Green Knight have you tried some of the Yahoo Groups for S. Florida gamers?

If you join this group...

http://groups.yahoo.com/group/florida-gamers

I have added a list of other yahoo groups in the Links:  Hookups section of the group page.

Good Luck!!!
--sam


----------



## Green Knight (Mar 25, 2003)

Actually, not only am I a member of that Yahoo group and have posted an advertisement there, but I checked out the hookups part after you yourself pointed it out to me when you replied to my advertisement there. Thanks again for the link, though!


----------



## Lalato (Mar 27, 2003)

Cool...  sorry you weren't able to find a game that way.
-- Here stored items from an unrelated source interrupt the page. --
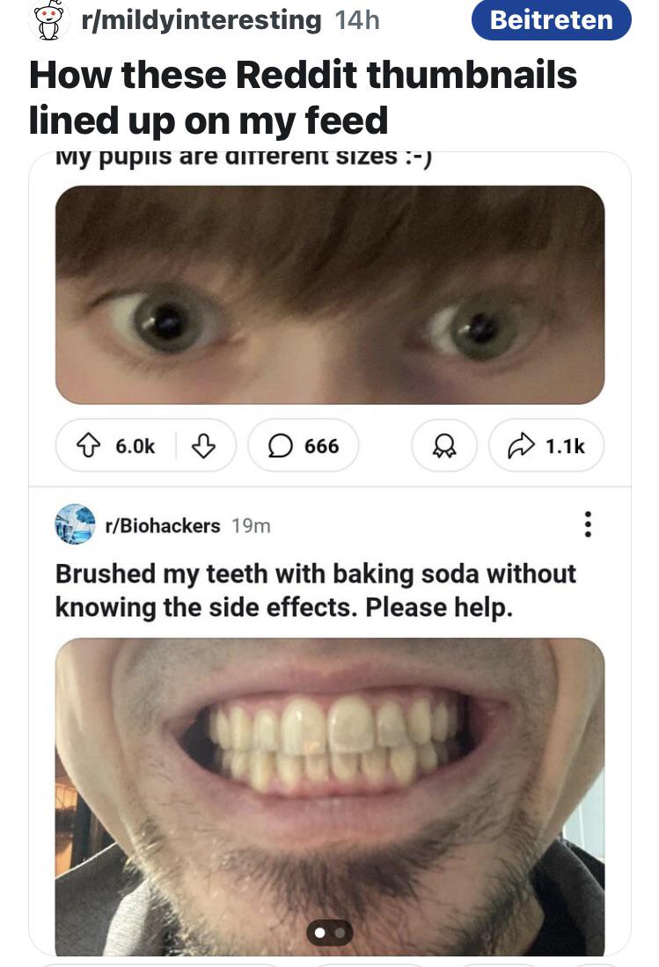Go to the r/Biohackers subreddit link
Screen dimensions: 659x967
pos(162,525)
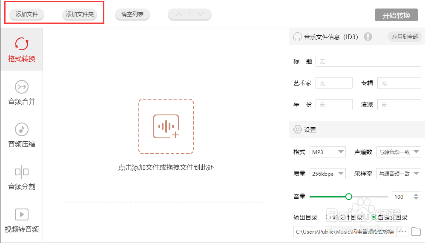The width and height of the screenshot is (425, 243).
Task: Click the add-audio waveform icon in drop area
Action: point(166,126)
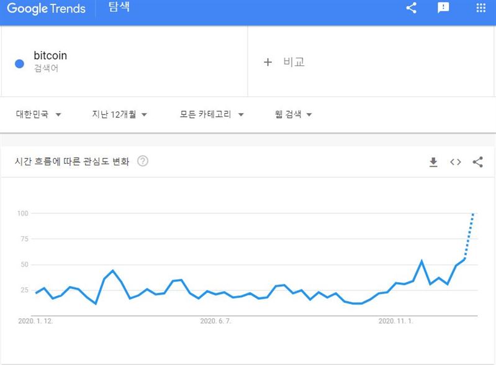
Task: Click the 시간 흐름에 따른 관심도 변화 title
Action: (72, 161)
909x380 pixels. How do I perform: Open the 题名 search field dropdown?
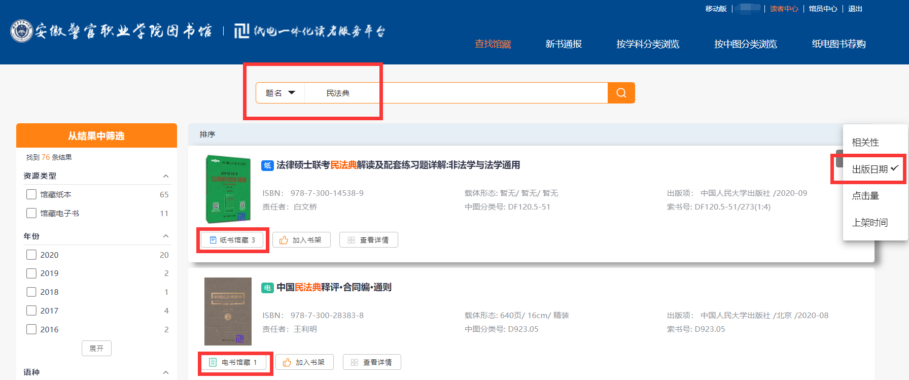pos(281,93)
I feel your pain... I started searching for a group 3-4 months ago... other than a couple of Living Greyhawk games... I have yet to play in a regular group.  I'm slated to play in a group fairly soon, though... it just takes time.
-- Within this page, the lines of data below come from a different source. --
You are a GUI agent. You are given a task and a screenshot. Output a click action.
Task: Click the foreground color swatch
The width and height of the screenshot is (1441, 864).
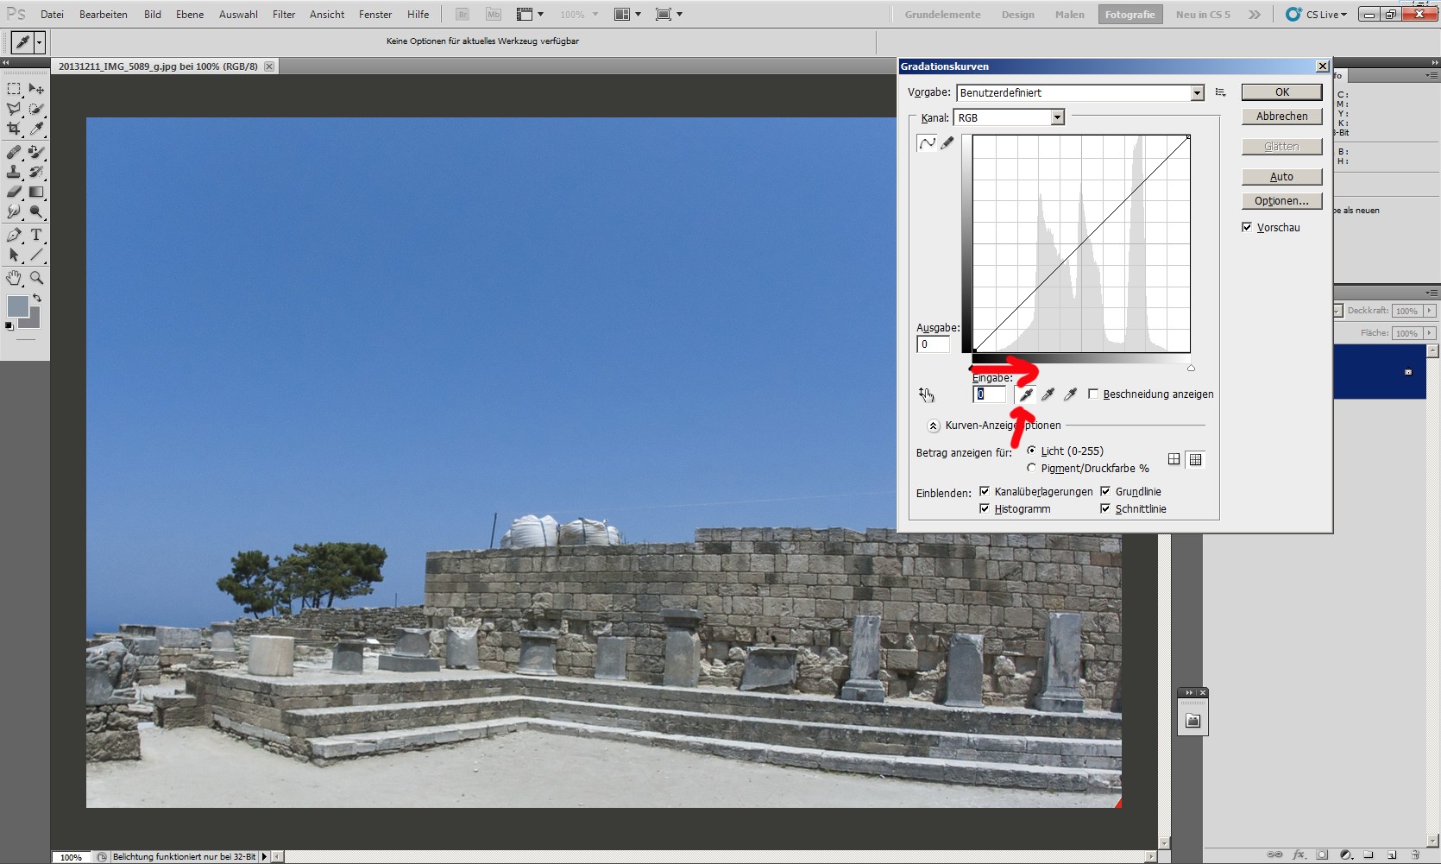[17, 306]
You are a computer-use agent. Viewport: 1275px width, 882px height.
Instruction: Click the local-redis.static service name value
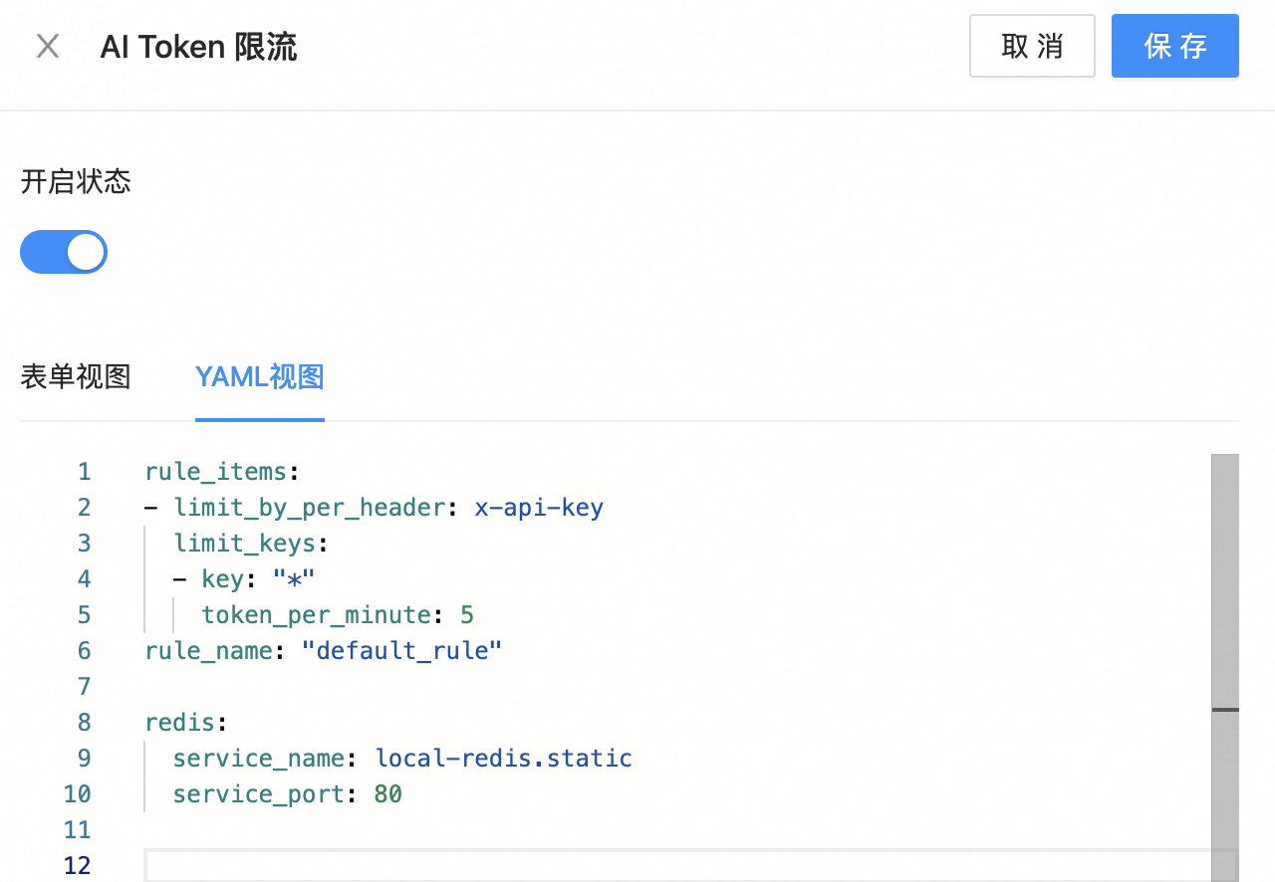point(503,759)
If you're interested in Living Greyhawk there is the PoU_Triad yahoo group.  There is also a large LG group based out of Broward County...

--sam


----------



## Green Knight (Mar 28, 2003)

Broward's a wee bit out of my way, so no good, there. 
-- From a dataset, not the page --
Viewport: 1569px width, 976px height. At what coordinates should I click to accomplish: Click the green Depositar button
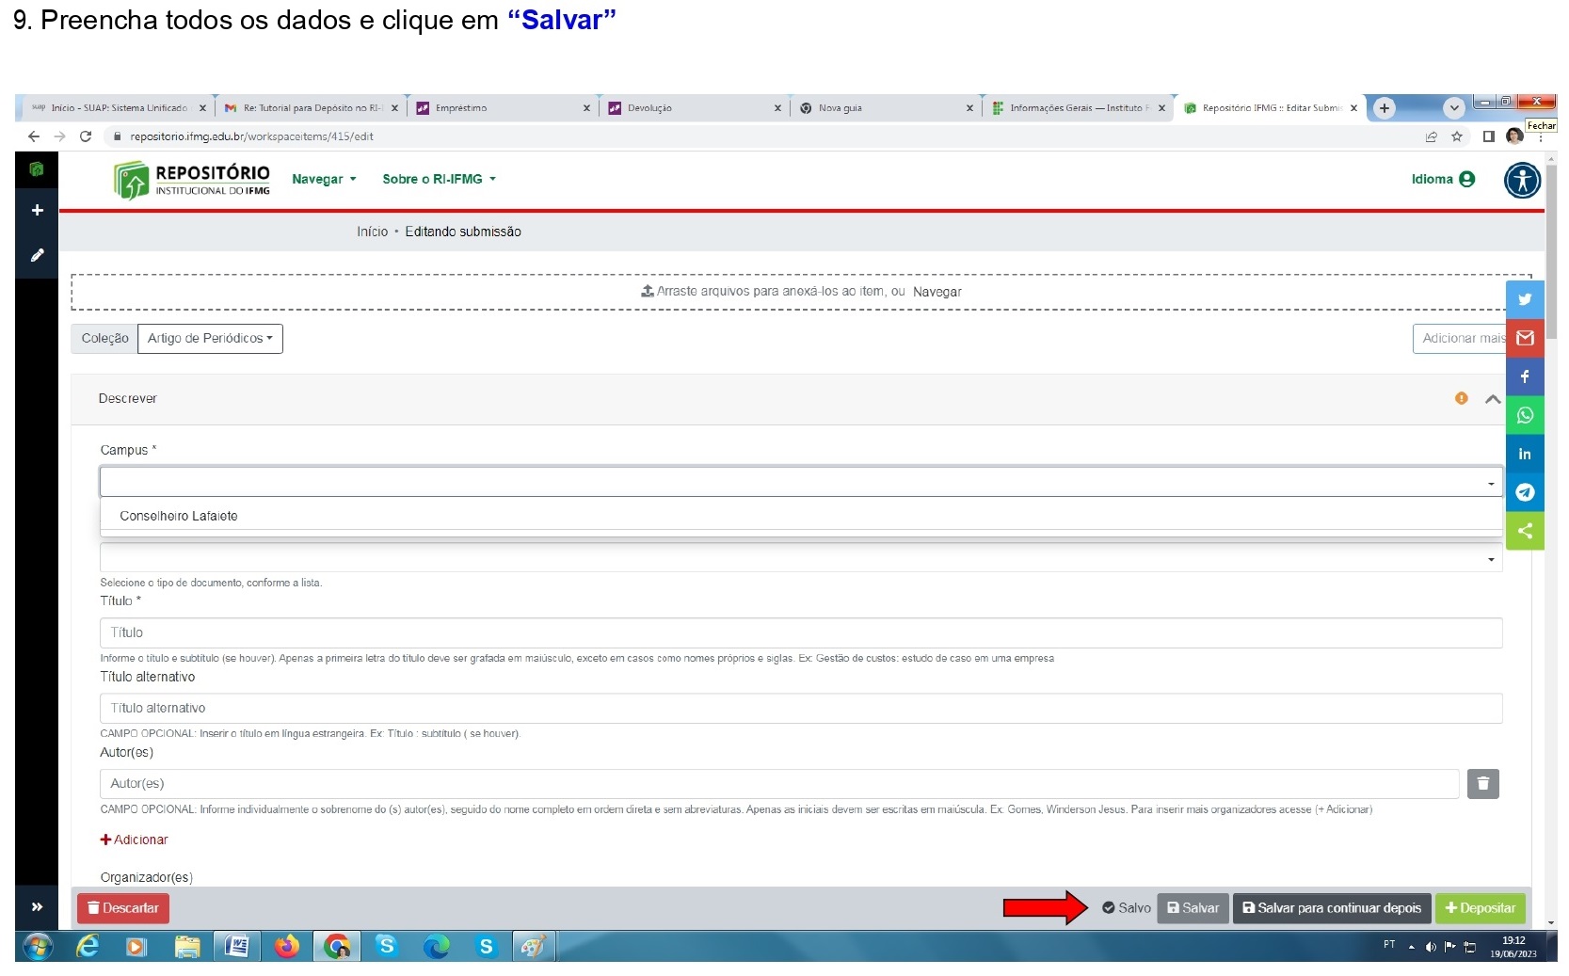(x=1481, y=908)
On the bright side, a friend of mine is FINALLY gonna run a Forgotten Realms game. Though I'm not holding my breath. If it's anything like his last game (Star Wars) it'll last 2 games and then fold. And I wish we had more than 3 players. But hey, a D&D game with 3 PC's is better than no D&D at all (I'd advertise here for 1 or 2 more, but I don't know if my friend would want to invite strangers into his apartment. I'd have to ask him, first, if that's what he wanted to do at the very least). 

That, btw, is pretty much how it's been for me for the past year and a half. I find a game, I play once or twice, and then the game folds. Also been a couple of games that I thought I'd play but the game never got off the ground. Like a Mage game, for instance. I'm also hoping to play a* Buffy, the Vampire Slayer* game, but I haven't heard back from the lady who wants to run one. Probably because she doesn't have enough players.


----------



## Ceresco (Mar 30, 2003)

I feel your pain too... unfortunately I just moved from Miami and I'm a LA GM at that! HAve you tried the LA Yahoo group? Miami is home to Arcanis and I left a great group of players that occasionally get together at the WotC store at The Falls mall. You can also try Outland Station in South Miami.

THere's also a local gaming group that the LA staff is involved with. http://www.themiamicircle.com/

Hope this helps.


----------